Now and then, I get emails from people with questions or comments about my (incomplete) webpage about the
White Rose. For the most part, I enjoy answering and commenting as I can, because I'm glad that there are people out there who have an interest.
Last week, I received an email from somebody who had just visited the site. He has a webpage which mentions the White Rose, and he wanted me to consider posting a link to his site.
I followed the link, and basically, there was only a little blurb about the White Rose, which was followed by conjecture about how they would see that now as the greatest evil or some such. The website was hosted on a site that had 'calvin' in the URL, and as I looked around the rest of the pages, with its multiple denouncements of the Roman Catholic Church, I was thoroughly confused as to why he would even mention the White Rose on his page, considering how strongly the group was influenced by Roman Catholic priests & thinkers.
I wrote this man an email with this question, and this morning I received a response which included this little gem "[T]he great example that the White Rose set does not mean I endorse the theology of their members or those who influenced them and I would never-ever endorse-even backhandedly the Mother of Harlots-the RC institution-whose hands are dripping with the blood of the saints..."

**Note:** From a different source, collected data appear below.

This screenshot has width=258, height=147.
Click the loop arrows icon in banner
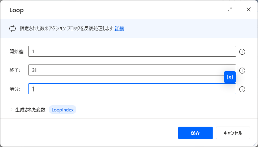[13, 29]
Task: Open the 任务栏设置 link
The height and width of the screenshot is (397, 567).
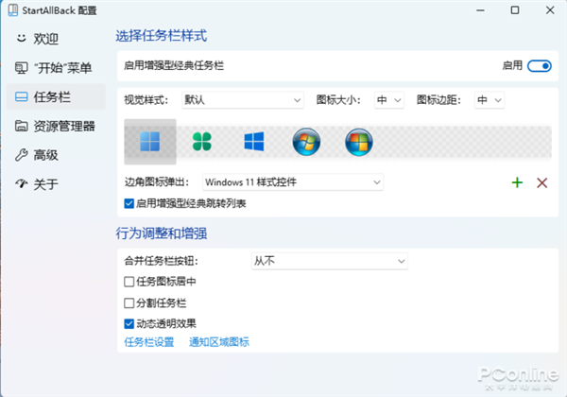Action: tap(149, 342)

I'm sorry, but even for people whose religion or beliefs I don't 'subscribe' to, I have no problem respecting them for being people who have followed that faith when it leads them to work toward something better. If someone is Hindi, for example, and their faith leads them to feed the hungry, clothe the naked, etc, I have respect for that and that it is their faith that leads and supports them in that. It's not that I agree with their theology, but that I recognize that they are living examples of the good of their beliefs. To extrapolate that somebody of faith does good in spite of what they believe simply because you do not want to give that differing view *any* credence is blind, and serves as an attempt to undercut the principles which these people have served. (Then again, in this day in age, living a principled life seems to have become an "old-fashioned" idea.) To me, it's not even an ideological issue, but something that can be boiled down to giving credit where credit is due, and to see how vehemently this was denied makes me think that there is something seriously wrong in this person's cognition (at least on this subject).